**Direction**
Starting with the line that contains "You are a computer-use agent. This" and going on through the end of the listing, lay out the listing as a two-column CSV with the columns request and answer, giving one row per request with each field quoted and any line breaks replaced by spaces. Leave the pictures out.

**Data entries**
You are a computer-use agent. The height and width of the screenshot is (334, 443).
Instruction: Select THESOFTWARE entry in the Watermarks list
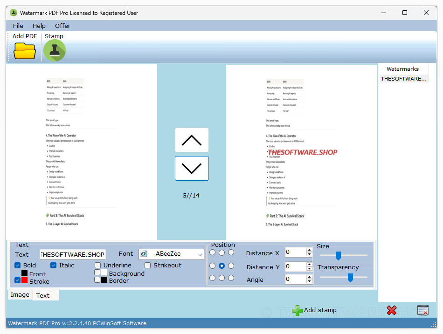[404, 78]
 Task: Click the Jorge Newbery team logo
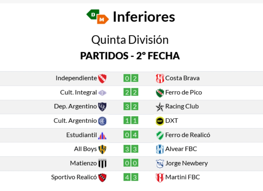pyautogui.click(x=160, y=163)
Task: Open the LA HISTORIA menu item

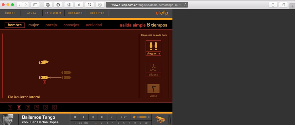Action: click(x=53, y=13)
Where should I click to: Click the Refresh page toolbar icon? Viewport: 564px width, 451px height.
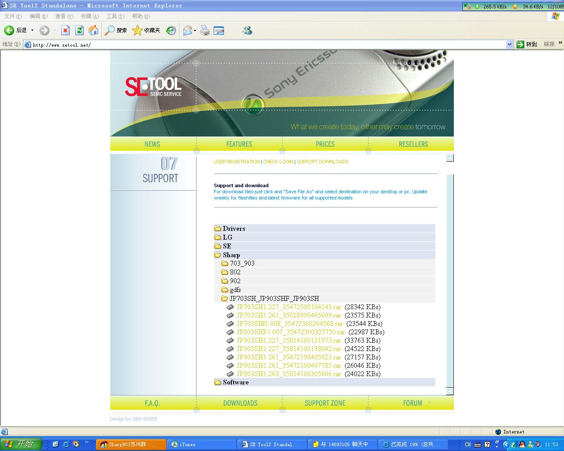tap(79, 30)
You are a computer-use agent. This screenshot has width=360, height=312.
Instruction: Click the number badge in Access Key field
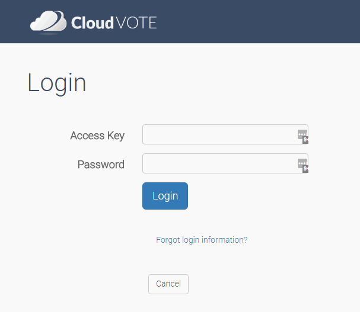306,140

**Solution to this exercise**
request,answer
"You are a computer-use agent. This screenshot has width=360, height=312. Instruction: Click the number badge in Access Key field","306,140"